Alexander knew how the NKVD came for people like him. They needed to cause as little commotion as possible. They came in the middle of the night, or they came in a crowded train station while you were on your way to a Crimean resort. They came in a fish market, they came through a neighbor who wanted you to come into his room for just a sec. They asked to sit next to you in the canteen where you were having your pelmeni. They hemmed and hawed their way through a store and asked you to join them in the special order department. They sat next to you on a bench in the park. They were always polite and quiet and smartly dressed. The car that would pull up to the curb to take you to the Big House and the concealed pistols they carried were nowhere in sight. One woman, who had been arrested in the middle of a crowd, started to scream loudly and climbed a lamppost and continued carrying on so that even the normally indifferent passers-by stopped and stared; she made the NKVD work impossible. They had to leave her alone, and she, instead of disappearing somewhere to the middle of the country, went home to sleep, and they came for her in the night.
For Alexander they had previou
sly come one afternoon after school. He was with a friend, and two men came up to him and told him he had forgotten about his meeting with his history teacher, could he possibly step back in for a moment and speak to him? He knew right away, he smelled their lies on them. Not budging, he grabbed his friend’s arm and shook his head. His friend left—precipitously—knowing when he wasn’t wanted. Alexander remained alone with the two men, reviewing his options. When he saw the black car slowly pull up to the curb, he knew his options were narrowing. He wondered if they would shoot him in the back in broad daylight while there were other people around. He decided they wouldn’t and took off. They gave chase, but they were in their thirties, not seventeen. Alexander lost them in a few minutes, side-stepped into an alley, hid and made his way to a market near St. Nicholas church. After buying a bit of bread, he was afraid to go home. He thought they would go there next to look for him. Alexander spent the night outdoors.
The next morning he went to school, thinking he would be safe in the classroom. The principal himself brought a note to Alexander, saying he was needed in the office.

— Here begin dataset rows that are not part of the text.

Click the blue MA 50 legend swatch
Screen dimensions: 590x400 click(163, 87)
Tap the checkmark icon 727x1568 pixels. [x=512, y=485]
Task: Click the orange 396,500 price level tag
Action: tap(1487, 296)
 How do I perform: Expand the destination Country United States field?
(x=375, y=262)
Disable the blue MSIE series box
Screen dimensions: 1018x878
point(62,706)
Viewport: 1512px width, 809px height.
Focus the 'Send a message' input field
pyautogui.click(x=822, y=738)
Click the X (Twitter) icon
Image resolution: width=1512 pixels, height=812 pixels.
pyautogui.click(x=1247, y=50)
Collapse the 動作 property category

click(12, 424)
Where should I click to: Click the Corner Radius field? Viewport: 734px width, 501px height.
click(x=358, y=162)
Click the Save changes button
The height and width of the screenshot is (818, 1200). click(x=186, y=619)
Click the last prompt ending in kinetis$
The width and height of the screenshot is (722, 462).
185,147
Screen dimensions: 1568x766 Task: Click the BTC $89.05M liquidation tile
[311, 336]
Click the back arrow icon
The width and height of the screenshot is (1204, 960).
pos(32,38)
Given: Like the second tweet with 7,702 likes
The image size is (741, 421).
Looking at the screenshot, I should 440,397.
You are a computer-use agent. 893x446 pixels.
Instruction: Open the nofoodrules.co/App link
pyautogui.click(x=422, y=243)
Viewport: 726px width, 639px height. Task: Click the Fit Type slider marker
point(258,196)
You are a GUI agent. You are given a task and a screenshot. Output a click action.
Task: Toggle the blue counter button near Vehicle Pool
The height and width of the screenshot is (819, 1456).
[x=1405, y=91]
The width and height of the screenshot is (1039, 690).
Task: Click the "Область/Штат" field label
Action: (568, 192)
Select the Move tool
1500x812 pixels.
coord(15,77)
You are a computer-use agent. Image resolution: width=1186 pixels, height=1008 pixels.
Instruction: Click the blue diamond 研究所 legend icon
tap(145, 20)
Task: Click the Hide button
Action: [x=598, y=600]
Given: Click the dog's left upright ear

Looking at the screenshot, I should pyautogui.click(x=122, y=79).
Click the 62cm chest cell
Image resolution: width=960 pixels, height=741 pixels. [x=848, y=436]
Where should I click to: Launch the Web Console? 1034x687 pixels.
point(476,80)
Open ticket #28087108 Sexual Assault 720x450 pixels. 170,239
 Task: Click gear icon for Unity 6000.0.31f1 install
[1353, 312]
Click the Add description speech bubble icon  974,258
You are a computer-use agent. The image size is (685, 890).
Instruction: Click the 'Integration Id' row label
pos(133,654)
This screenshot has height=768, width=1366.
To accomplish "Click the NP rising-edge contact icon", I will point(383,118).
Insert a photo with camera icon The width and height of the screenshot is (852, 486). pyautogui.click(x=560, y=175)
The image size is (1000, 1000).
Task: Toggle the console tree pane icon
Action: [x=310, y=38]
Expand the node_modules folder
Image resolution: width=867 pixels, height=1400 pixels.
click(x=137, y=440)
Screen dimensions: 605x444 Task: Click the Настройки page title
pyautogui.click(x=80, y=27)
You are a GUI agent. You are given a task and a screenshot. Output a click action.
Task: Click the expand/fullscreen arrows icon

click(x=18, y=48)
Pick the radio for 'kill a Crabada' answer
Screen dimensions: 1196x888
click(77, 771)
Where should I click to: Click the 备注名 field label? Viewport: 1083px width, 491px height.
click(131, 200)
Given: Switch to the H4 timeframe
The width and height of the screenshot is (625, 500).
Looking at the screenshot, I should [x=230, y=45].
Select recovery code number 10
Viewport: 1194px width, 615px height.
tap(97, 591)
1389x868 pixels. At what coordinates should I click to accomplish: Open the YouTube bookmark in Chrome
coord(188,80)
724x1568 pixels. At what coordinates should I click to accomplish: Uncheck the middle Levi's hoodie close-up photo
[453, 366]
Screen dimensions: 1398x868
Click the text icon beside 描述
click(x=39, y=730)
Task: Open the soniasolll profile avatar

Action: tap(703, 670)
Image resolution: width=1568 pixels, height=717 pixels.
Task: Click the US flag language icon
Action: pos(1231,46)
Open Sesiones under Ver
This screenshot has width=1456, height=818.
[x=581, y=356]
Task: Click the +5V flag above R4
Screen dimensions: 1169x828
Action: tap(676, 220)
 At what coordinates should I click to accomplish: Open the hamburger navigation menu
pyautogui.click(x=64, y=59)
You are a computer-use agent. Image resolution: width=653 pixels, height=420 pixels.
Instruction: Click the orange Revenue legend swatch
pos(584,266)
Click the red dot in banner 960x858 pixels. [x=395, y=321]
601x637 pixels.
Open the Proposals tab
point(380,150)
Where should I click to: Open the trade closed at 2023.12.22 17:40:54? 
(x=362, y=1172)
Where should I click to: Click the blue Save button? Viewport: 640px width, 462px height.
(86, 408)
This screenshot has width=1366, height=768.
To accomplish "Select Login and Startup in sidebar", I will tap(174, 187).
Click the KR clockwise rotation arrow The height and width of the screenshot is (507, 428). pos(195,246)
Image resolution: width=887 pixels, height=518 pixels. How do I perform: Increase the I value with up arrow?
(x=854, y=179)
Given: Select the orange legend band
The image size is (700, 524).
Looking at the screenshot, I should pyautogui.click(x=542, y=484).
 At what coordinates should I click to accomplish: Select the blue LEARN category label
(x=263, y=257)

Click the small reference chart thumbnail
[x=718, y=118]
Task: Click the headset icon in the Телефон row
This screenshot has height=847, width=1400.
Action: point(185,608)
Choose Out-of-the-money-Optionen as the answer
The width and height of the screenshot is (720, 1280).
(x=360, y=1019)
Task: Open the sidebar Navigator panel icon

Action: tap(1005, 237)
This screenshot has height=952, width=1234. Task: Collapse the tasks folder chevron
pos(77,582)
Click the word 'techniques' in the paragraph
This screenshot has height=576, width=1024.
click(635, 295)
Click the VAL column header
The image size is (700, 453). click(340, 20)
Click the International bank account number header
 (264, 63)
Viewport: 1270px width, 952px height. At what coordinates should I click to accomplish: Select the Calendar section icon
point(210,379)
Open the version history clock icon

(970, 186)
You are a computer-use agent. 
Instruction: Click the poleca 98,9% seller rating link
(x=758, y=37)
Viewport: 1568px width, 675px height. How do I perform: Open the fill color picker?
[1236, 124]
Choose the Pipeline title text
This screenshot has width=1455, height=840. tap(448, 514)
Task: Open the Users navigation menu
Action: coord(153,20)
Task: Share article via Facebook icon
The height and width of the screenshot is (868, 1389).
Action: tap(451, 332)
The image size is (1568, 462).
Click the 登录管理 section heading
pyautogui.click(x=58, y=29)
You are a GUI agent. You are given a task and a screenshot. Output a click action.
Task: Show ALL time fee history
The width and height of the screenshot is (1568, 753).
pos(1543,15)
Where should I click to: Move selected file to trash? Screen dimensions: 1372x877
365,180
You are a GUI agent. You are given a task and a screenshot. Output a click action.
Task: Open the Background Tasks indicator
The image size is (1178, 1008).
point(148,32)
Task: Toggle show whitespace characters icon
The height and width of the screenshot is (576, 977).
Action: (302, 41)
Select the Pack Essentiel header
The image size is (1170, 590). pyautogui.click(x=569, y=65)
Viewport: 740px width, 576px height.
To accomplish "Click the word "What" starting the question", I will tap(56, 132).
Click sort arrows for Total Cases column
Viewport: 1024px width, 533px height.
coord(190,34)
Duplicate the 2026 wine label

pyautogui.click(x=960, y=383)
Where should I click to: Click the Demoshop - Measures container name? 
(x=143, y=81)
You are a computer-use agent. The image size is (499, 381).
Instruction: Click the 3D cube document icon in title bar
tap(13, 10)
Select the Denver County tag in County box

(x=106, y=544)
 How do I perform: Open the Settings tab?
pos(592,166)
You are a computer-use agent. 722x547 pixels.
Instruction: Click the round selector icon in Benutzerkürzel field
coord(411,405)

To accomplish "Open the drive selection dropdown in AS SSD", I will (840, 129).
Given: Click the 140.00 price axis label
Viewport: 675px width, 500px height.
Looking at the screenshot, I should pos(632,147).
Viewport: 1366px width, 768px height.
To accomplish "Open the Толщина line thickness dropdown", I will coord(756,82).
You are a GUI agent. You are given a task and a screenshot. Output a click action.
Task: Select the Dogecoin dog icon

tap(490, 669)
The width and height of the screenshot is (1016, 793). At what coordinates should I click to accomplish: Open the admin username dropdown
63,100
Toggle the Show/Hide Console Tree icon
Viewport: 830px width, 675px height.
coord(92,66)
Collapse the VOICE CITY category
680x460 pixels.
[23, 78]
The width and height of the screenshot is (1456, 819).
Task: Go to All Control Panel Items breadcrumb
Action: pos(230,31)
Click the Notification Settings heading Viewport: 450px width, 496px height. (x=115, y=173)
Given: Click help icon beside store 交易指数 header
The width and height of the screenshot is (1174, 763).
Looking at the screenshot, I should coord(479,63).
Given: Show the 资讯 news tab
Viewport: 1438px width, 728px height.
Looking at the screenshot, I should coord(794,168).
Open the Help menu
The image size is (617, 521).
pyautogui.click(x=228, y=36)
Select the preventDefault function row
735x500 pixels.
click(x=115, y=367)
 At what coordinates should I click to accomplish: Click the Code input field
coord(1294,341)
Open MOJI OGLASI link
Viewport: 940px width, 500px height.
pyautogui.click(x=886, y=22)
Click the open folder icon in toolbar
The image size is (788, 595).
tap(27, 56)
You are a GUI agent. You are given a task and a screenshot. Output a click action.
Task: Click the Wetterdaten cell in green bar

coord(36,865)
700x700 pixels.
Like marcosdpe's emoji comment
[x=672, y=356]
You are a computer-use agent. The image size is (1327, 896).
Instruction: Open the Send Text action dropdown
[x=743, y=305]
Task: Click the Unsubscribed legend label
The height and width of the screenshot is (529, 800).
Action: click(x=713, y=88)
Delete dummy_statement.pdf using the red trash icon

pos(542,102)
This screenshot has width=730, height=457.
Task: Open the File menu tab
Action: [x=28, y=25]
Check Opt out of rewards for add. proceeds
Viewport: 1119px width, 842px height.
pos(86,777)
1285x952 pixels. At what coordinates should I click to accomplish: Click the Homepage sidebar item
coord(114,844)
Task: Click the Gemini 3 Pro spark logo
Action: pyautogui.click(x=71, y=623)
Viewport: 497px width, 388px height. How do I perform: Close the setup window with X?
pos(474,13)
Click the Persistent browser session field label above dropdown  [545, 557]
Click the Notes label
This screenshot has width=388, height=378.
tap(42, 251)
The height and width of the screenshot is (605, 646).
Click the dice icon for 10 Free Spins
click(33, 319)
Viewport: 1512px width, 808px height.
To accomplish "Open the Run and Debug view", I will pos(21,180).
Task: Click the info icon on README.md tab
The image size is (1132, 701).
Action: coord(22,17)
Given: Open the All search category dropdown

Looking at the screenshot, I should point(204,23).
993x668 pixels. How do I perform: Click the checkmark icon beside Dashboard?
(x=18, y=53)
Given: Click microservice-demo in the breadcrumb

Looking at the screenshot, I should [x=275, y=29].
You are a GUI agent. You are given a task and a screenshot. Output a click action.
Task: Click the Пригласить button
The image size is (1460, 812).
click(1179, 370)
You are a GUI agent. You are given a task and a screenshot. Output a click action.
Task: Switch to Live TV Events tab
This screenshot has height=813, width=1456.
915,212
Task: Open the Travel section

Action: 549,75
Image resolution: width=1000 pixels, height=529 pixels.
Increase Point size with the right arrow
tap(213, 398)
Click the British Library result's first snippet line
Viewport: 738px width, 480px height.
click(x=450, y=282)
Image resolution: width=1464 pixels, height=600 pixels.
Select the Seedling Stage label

As soon as he left the room, he was grabbed and quietly taken outside and placed inside the car already waiting at the curb.
In the Big House he was beaten and then transferred to the Kresty prison where he awaited the resolution of his fate. He had few illusions.
But however they came for him tonight, Alexander knew they would not want to make a ruckus in the middle of a military hospital critical ward. The charade, the pretense they were using—of taking him across to Volkhov to be promoted to lieutenant colonel—would serve the apparatchiks well until they got him alone. Alexander’s goal was to make sure he did not get to Volkhov, where the facilities for his “trial” and execution were well set up. Here in Morozovo, among the inexperienced and bumbling, he had a much better chance of living.
He knew that Article 58 of the Soviet Criminal Code of 1928 didn’t even specify him as a political prisoner. If he was accused of crimes against the state, then he was a criminal, and would be sentenced accordingly. The code, in fourteen sections, defined his offences only in the most general terms. He didn’t need to be an American, he didn’t need to be a refugee from Soviet justice, he didn’t need to be a foreign provocateur. He didn’t need to be a spy or a flag waver. He didn’t even need to commit a crime. Intention was just as criminal and equally punishable. Intention to betray was as severely looked upon as betrayal itself. The Soviet government prided itself on this clear sign of superiority to the Western constitutions, which senselessly waited for the criminal act before meting out punishment.